Transcribe the records below exactly as they appear.

__DATA SECTION__
◆ ◆ ◆ ◆
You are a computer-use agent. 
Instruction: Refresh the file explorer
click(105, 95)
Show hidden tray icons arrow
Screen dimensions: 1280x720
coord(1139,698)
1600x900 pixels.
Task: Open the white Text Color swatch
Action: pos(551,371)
◆ ◆ ◆ ◆
__SOLUTION__
You are a computer-use agent. 
Instruction: Refresh the file explorer
click(105, 95)
Show hidden tray icons arrow
Screen dimensions: 1280x720
coord(1139,698)
1600x900 pixels.
Task: Open the white Text Color swatch
Action: pos(551,371)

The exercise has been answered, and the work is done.